In addition to the parallelization code, performance profiling has been added to mpAD4. Profiling can be turned on or off at compile time with a compiler directive. When profiling is enabled, a .csv file is updated as each docking finishes, so a user can monitor the progress of individual docking jobs and be made aware of any performance issues while the program is running. The profiling records calculation and communication start/stop times and durations from the moment the master sends the MPI message to the slave to the moment the master receives the return message from the slave with the docking status, and writes the values to a single comma delimited entry in the profiling log. Profiling outputs may be of interest to users of mpAD4 for characterizing performance bottlenecks on their system and for future developers of mpAD4. When not otherwise indicated, benchmarks were run with profiling enabled.
Blue Gene/P and POWER7 architectures
In this study two architectures were used to test mpAD4 performance, an IBM Blue Gene/P (BG/P) system and a shared-memory 32-core POWER7 p755 server [20, 21]. The BG/P system is composed of dense racks of IBM PowerPC 450 processors running at 850 MHz with 4 cores and 4 GB RAM per compute node connected by a high performance interconnect to a storage array running the General Parallel File System (GPFS). BG/P can be configured in several different modes, including symmetric multi-processing (SMP) and virtual node (VN) . In SMP mode, each compute node executes a single task with a maximum of four threads, with node resources including memory and network bandwidth shared by all processes. In VN mode, four single-threaded tasks are run on each node, one task per core, with each task having access to 1/4 of the total node memory. Thus, in comparing VN and SMP mode, VN mode will run four times the number of simultaneous independent MPI tasks as SMP mode, but the same number of total CPU cores will are utilized in each mode. The SMP and VN modes were used to examine differences in mpAD4 scaling and performance using MPI with multithreading SMP(OMP = 4) or MPI alone VN(OMP = 1). BG/P compute nodes do not have local disk storage, and I/O requests to the storage array are handled by dedicated I/O nodes that communicate with the network file system. Compute nodes connect to I/O nodes via a high-bandwidth "global collective network" that moves process and application data to and from the I/O nodes . Each compute and I/O Node has three bidirectional links to the global collective network at 850 MBps per link, for a total of 5.1 GBps bandwidth per node. I/O nodes, in turn, are connected to the external file filesystem by a 10 Gb ethernet link. A BG/P system can be configured to run with a variable number of I/O nodes to model I/O replete or I/O poor systems.
In this study we tested two configurations, I/O poor (1 I/O node per 512 CPU cores) and I/O replete (1 I/O node per 64 CPU cores). When not otherwise indicated, an I/O replete configuration was used.
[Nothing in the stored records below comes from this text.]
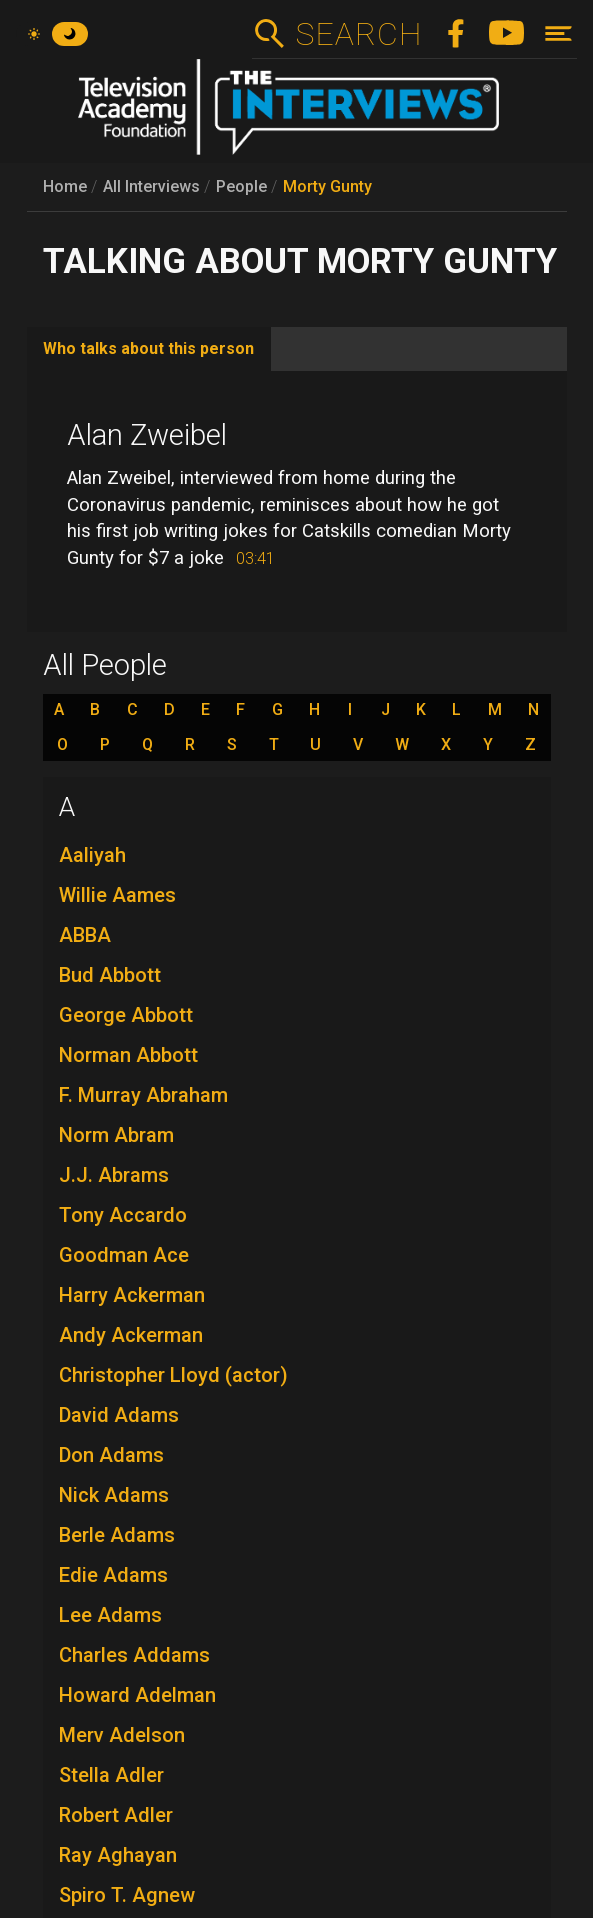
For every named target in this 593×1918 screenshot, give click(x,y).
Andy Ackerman (131, 1335)
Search (358, 34)
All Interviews (151, 186)
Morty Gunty (327, 186)
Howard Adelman (137, 1695)
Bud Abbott (110, 975)
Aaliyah (92, 855)
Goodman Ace (124, 1255)
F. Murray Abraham (143, 1095)
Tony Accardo (123, 1215)
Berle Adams (117, 1535)
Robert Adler (116, 1815)
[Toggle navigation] (558, 33)
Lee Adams (110, 1615)
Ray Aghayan (118, 1855)
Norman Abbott (128, 1055)
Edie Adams (113, 1575)
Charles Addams (134, 1655)
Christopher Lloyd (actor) (173, 1375)
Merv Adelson (122, 1735)
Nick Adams (114, 1495)
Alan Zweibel (147, 435)
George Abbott (126, 1015)
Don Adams (111, 1455)
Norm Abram (116, 1135)
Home (65, 186)
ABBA (85, 935)
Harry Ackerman (132, 1295)
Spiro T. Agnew (127, 1895)
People (241, 186)
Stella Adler (111, 1775)
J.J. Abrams (114, 1175)
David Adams (119, 1415)
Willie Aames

The p755 system is a POWER7 3.3 GHz server with 32 cores and 128 GB of RAM, running the AIX 6.1 operating system. Multiparallel AD4 was compiled for BG/P with the XL C++ thread-safe cross-compiler v9.0 (bgxlC_r) and for POWER7 using the AIX XL C++ thread-safe v11.1 (xlC_r). For both POWER7 and BG/P, compiler optimization flag -O3 was used and the -qsmp = omp OpenMP option was specified, unless otherwise indicated. For POWER7 the -q64 flag was also used.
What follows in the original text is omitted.